C’était loin d’être facile et sans aucun doute la journée la plus difficile du périple. Cernés jusqu’aux oreilles, nous devions constamment utiliser nos jambes et nos bras pour continuer à monter. J’avais arrêté de parler depuis un bon moment afin de concentrer toute mon énergie sur ma respiration. Arrivés sur une grosse roche plate, nous nous sommes arrêtés quelques minutes le temps de prendre une gorgée d’eau et de manger une bouchée, puis repartions aussitôt pour ne pas tomber encore plus fatigué. Après 4h de montée verticale, à bout de souffle, épuisés, nous sommes arrivés au camp où nous allions dîner, qui se trouvait 125 mètres plus bas que la pancarte du sommet. Parmi les glaciers, seuls au monde, à plus de 5800 mètres, les porteurs et les guides montèrent les tentes rondes afin qu’on mange au chaud. Dès mon arrivée dans la tente, j’enlevai mon manteau Arc’teryx, m’assied sur une chaise et m'endormis aussitôt. Une trentaine de minutes plus tard, Hosea entra, ce qui me réveilla, pour nous dire qu’il fallait y aller. En ramassant quelques bouchées au milieu de la table, j’enfilai mon manteau, mis mon sac de caméra sur mon dos et sortis de la tente pour recommencer à monter. À cette altitude, la hauteur est trompeuse. Moi qui croyais que gravir 125 mètres allait être un jeu d’enfant, je m’étais fait avoir, car la montée de cette dernière pente était probablement la chose la plus difficile que j’ai jamais faite. Les oreilles qui font un bruit aigu et une pression à la tête insupportable, je continuai à mettre un pas devant l’autre ne sachant pas si mon corps allait pouvoir être capable de continuer. Puis, je suis arrivé en haut, sur le plat. Au loin, j'aperçois la fameuse pancarte du sommet du Kilimandjaro. Jules, Charles et moi nous mîmes à marcher ensemble, les yeux pleins d’eau, ne disant pas un mot.
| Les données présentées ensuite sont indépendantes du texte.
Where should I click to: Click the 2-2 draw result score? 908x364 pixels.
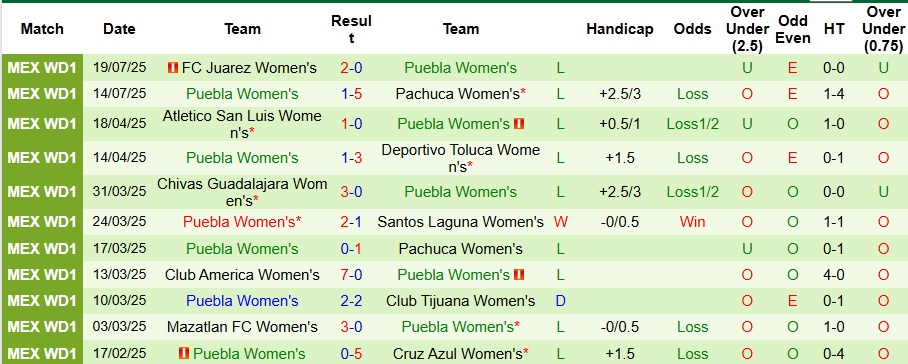[352, 301]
Puis, nous y voilà enfin, sur le sommet le plus haut d’Afrique. Il n’y a qu’un mois, ce n'était qu’un rêve et cette journée-là, il s'était réalisé, comme quoi quand l’on veut, on peut. Au loin, j’aperçus mon ami Vince, celui qui, 4 jours plus tôt, était dans la tente au souper avec moi, me disant qu’il ne savait pas s’il allait atteindre le sommet, j’étais si fier de lui.
Sur les 11 personnes de notre groupe, 11 ont atteint le sommet. Tout le monde avait réussi !
Cette expédition n'aurait pas pu avoir lieu sans Arc’teryx, qui m’a fourni l’équipement de qualité supérieure afin d’arriver à mon objectif.
Parfois, je me demande pourquoi quelqu’un peut vouloir sortir de sa zone de confort, gravir des sommets, combattre les vents froids et marcher sur des jours et des kilomètres alors que d'autres s'épanouissent dans la simplicité de leur vie. Pour moi, la réponse à tout ça est simple, c’est le fait de se sentir vivant plus que jamais.